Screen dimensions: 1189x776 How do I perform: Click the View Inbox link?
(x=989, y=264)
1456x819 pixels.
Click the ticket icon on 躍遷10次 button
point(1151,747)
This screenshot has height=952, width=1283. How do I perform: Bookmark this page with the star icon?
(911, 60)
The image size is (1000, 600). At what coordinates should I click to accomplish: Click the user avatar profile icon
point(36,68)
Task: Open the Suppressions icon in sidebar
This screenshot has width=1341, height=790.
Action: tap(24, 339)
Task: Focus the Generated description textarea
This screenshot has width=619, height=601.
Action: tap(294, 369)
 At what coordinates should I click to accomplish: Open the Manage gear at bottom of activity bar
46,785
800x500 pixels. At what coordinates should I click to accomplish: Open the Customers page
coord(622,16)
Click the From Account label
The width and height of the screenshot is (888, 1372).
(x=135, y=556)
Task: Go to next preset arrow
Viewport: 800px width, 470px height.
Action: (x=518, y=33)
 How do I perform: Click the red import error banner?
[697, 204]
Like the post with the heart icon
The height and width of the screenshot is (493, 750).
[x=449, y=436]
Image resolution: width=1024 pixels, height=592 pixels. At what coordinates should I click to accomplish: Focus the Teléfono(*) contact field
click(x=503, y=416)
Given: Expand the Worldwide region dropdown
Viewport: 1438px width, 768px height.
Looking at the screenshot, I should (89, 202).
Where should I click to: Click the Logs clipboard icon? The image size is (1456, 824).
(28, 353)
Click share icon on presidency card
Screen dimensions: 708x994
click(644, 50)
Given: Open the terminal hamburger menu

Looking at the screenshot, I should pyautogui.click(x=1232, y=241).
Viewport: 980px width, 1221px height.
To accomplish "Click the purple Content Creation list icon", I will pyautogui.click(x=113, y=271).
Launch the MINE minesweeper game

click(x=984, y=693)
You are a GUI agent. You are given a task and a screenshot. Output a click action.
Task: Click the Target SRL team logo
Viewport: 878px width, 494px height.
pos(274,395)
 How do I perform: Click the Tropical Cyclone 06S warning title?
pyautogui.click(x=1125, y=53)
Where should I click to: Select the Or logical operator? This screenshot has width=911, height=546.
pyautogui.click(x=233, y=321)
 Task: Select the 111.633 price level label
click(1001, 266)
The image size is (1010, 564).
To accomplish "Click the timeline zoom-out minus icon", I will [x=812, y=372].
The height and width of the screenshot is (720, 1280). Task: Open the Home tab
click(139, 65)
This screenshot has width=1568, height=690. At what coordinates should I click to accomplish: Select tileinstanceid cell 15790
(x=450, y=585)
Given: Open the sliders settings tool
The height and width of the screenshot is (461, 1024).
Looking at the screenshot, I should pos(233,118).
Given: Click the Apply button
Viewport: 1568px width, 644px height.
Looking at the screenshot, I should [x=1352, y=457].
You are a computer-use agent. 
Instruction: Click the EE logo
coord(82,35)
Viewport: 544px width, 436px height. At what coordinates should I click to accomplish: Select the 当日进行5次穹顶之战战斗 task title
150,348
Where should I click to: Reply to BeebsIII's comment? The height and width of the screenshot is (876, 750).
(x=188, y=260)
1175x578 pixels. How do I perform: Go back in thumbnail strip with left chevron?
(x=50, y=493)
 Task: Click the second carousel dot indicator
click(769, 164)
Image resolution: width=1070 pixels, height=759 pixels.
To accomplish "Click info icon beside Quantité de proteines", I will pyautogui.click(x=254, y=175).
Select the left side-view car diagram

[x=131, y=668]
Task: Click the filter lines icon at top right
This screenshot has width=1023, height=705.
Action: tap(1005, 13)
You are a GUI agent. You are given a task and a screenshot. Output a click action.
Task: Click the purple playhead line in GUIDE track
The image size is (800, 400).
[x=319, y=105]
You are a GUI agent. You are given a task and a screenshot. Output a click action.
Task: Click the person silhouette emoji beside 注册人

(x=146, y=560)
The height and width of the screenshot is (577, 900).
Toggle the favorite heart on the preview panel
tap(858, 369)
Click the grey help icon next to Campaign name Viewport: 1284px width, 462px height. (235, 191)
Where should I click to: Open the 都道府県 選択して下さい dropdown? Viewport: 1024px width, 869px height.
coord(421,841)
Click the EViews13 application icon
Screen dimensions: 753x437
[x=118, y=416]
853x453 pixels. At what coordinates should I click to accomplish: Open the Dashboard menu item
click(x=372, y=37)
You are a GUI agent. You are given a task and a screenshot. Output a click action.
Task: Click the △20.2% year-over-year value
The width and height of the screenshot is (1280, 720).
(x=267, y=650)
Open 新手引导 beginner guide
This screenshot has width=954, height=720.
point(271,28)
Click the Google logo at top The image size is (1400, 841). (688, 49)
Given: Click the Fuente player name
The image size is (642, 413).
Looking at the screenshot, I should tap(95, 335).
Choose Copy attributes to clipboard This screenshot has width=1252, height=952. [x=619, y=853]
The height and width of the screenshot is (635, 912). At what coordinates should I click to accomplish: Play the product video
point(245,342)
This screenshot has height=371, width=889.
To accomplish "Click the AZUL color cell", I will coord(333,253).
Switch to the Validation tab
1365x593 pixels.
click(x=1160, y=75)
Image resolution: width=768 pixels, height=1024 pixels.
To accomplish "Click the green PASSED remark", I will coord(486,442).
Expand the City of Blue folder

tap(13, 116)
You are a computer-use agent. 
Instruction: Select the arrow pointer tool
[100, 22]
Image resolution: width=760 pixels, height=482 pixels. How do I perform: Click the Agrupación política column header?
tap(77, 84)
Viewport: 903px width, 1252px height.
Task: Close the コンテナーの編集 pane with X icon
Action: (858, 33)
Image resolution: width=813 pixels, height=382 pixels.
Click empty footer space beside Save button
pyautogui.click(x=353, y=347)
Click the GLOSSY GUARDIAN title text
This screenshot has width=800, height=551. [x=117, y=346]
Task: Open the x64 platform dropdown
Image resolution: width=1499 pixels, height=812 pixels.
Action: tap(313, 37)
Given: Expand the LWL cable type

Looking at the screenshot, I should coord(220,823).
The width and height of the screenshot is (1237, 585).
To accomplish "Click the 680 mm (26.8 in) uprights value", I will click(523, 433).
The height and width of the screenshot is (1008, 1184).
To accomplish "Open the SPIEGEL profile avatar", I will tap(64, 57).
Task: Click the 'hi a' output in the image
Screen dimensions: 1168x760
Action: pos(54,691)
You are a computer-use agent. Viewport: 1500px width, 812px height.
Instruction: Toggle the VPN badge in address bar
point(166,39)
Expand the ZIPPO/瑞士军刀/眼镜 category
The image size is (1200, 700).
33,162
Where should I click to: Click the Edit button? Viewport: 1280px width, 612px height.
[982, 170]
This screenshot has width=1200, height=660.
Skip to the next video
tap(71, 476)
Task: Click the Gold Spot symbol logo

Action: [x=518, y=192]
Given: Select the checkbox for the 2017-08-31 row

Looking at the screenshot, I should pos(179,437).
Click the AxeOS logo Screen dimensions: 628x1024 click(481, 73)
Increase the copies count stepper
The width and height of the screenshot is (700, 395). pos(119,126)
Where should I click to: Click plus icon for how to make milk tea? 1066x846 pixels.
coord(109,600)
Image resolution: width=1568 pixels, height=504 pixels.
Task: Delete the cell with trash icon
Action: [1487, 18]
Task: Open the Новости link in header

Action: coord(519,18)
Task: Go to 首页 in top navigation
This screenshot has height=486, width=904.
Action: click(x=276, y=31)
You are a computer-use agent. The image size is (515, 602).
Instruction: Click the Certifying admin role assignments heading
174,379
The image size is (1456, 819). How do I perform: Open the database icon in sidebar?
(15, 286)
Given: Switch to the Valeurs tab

DIRECTIONS FOR THIS TASK ::
An exact repeat of all the entries above is required.

TASK SOLUTION ::
Screen dimensions: 1189x776 How do I perform: Click the View Inbox link?
(x=989, y=264)
1456x819 pixels.
Click the ticket icon on 躍遷10次 button
point(1151,747)
This screenshot has height=952, width=1283. How do I perform: Bookmark this page with the star icon?
(911, 60)
The image size is (1000, 600). At what coordinates should I click to accomplish: Click the user avatar profile icon
point(36,68)
Task: Open the Suppressions icon in sidebar
This screenshot has width=1341, height=790.
Action: tap(24, 339)
Task: Focus the Generated description textarea
This screenshot has width=619, height=601.
Action: tap(294, 369)
 At what coordinates should I click to accomplish: Open the Manage gear at bottom of activity bar
46,785
800x500 pixels. At what coordinates should I click to accomplish: Open the Customers page
coord(622,16)
Click the From Account label
The width and height of the screenshot is (888, 1372).
(x=135, y=556)
Task: Go to next preset arrow
Viewport: 800px width, 470px height.
Action: (x=518, y=33)
 How do I perform: Click the red import error banner?
[697, 204]
Like the post with the heart icon
The height and width of the screenshot is (493, 750).
[x=449, y=436]
Image resolution: width=1024 pixels, height=592 pixels. At what coordinates should I click to accomplish: Focus the Teléfono(*) contact field
click(x=503, y=416)
Given: Expand the Worldwide region dropdown
Viewport: 1438px width, 768px height.
Looking at the screenshot, I should (89, 202).
Where should I click to: Click the Logs clipboard icon? The image size is (1456, 824).
(28, 353)
Click share icon on presidency card
Screen dimensions: 708x994
click(644, 50)
Given: Open the terminal hamburger menu

Looking at the screenshot, I should pyautogui.click(x=1232, y=241).
Viewport: 980px width, 1221px height.
To accomplish "Click the purple Content Creation list icon", I will pyautogui.click(x=113, y=271).
Launch the MINE minesweeper game

click(x=984, y=693)
You are a GUI agent. You are given a task and a screenshot. Output a click action.
Task: Click the Target SRL team logo
Viewport: 878px width, 494px height.
pos(274,395)
 How do I perform: Click the Tropical Cyclone 06S warning title?
pyautogui.click(x=1125, y=53)
Where should I click to: Select the Or logical operator? This screenshot has width=911, height=546.
pyautogui.click(x=233, y=321)
 Task: Select the 111.633 price level label
click(1001, 266)
The image size is (1010, 564).
To accomplish "Click the timeline zoom-out minus icon", I will [x=812, y=372].
The height and width of the screenshot is (720, 1280). Task: Open the Home tab
click(139, 65)
This screenshot has width=1568, height=690. At what coordinates should I click to accomplish: Select tileinstanceid cell 15790
(x=450, y=585)
Given: Open the sliders settings tool
The height and width of the screenshot is (461, 1024).
Looking at the screenshot, I should pos(233,118).
Given: Click the Apply button
Viewport: 1568px width, 644px height.
Looking at the screenshot, I should [x=1352, y=457].
You are a computer-use agent. 
Instruction: Click the EE logo
coord(82,35)
Viewport: 544px width, 436px height. At what coordinates should I click to accomplish: Select the 当日进行5次穹顶之战战斗 task title
150,348
Where should I click to: Reply to BeebsIII's comment? The height and width of the screenshot is (876, 750).
(x=188, y=260)
1175x578 pixels. How do I perform: Go back in thumbnail strip with left chevron?
(x=50, y=493)
 Task: Click the second carousel dot indicator
click(769, 164)
Image resolution: width=1070 pixels, height=759 pixels.
To accomplish "Click info icon beside Quantité de proteines", I will pyautogui.click(x=254, y=175).
Select the left side-view car diagram

[x=131, y=668]
Task: Click the filter lines icon at top right
This screenshot has width=1023, height=705.
Action: tap(1005, 13)
You are a GUI agent. You are given a task and a screenshot. Output a click action.
Task: Click the purple playhead line in GUIDE track
The image size is (800, 400).
[x=319, y=105]
You are a GUI agent. You are given a task and a screenshot. Output a click action.
Task: Click the person silhouette emoji beside 注册人

(x=146, y=560)
The height and width of the screenshot is (577, 900).
Toggle the favorite heart on the preview panel
tap(858, 369)
Click the grey help icon next to Campaign name Viewport: 1284px width, 462px height. (235, 191)
Where should I click to: Open the 都道府県 選択して下さい dropdown? Viewport: 1024px width, 869px height.
coord(421,841)
Click the EViews13 application icon
Screen dimensions: 753x437
[x=118, y=416]
853x453 pixels. At what coordinates should I click to accomplish: Open the Dashboard menu item
click(x=372, y=37)
You are a GUI agent. You are given a task and a screenshot. Output a click action.
Task: Click the △20.2% year-over-year value
The width and height of the screenshot is (1280, 720).
(x=267, y=650)
Open 新手引导 beginner guide
This screenshot has width=954, height=720.
point(271,28)
Click the Google logo at top The image size is (1400, 841). (688, 49)
Given: Click the Fuente player name
The image size is (642, 413).
Looking at the screenshot, I should tap(95, 335).
Choose Copy attributes to clipboard This screenshot has width=1252, height=952. [x=619, y=853]
The height and width of the screenshot is (635, 912). At what coordinates should I click to accomplish: Play the product video
point(245,342)
This screenshot has height=371, width=889.
To accomplish "Click the AZUL color cell", I will coord(333,253).
Switch to the Validation tab
1365x593 pixels.
click(x=1160, y=75)
Image resolution: width=768 pixels, height=1024 pixels.
To accomplish "Click the green PASSED remark", I will coord(486,442).
Expand the City of Blue folder

tap(13, 116)
You are a computer-use agent. 
Instruction: Select the arrow pointer tool
[100, 22]
Image resolution: width=760 pixels, height=482 pixels. How do I perform: Click the Agrupación política column header?
tap(77, 84)
Viewport: 903px width, 1252px height.
Task: Close the コンテナーの編集 pane with X icon
Action: (858, 33)
Image resolution: width=813 pixels, height=382 pixels.
Click empty footer space beside Save button
pyautogui.click(x=353, y=347)
Click the GLOSSY GUARDIAN title text
This screenshot has width=800, height=551. [x=117, y=346]
Task: Open the x64 platform dropdown
Image resolution: width=1499 pixels, height=812 pixels.
Action: tap(313, 37)
Given: Expand the LWL cable type

Looking at the screenshot, I should coord(220,823).
The width and height of the screenshot is (1237, 585).
To accomplish "Click the 680 mm (26.8 in) uprights value", I will click(523, 433).
The height and width of the screenshot is (1008, 1184).
To accomplish "Open the SPIEGEL profile avatar", I will tap(64, 57).
Task: Click the 'hi a' output in the image
Screen dimensions: 1168x760
Action: pos(54,691)
You are a computer-use agent. Viewport: 1500px width, 812px height.
Instruction: Toggle the VPN badge in address bar
point(166,39)
Expand the ZIPPO/瑞士军刀/眼镜 category
The image size is (1200, 700).
33,162
Where should I click to: Click the Edit button? Viewport: 1280px width, 612px height.
[982, 170]
This screenshot has width=1200, height=660.
Skip to the next video
tap(71, 476)
Task: Click the Gold Spot symbol logo

Action: [x=518, y=192]
Given: Select the checkbox for the 2017-08-31 row

Looking at the screenshot, I should pos(179,437).
Click the AxeOS logo Screen dimensions: 628x1024 click(481, 73)
Increase the copies count stepper
The width and height of the screenshot is (700, 395). pos(119,126)
Where should I click to: Click plus icon for how to make milk tea? 1066x846 pixels.
coord(109,600)
Image resolution: width=1568 pixels, height=504 pixels.
Task: Delete the cell with trash icon
Action: [1487, 18]
Task: Open the Новости link in header

Action: coord(519,18)
Task: Go to 首页 in top navigation
This screenshot has height=486, width=904.
Action: click(x=276, y=31)
You are a computer-use agent. The image size is (515, 602).
Instruction: Click the Certifying admin role assignments heading
174,379
The image size is (1456, 819). How do I perform: Open the database icon in sidebar?
(15, 286)
Given: Switch to the Valeurs tab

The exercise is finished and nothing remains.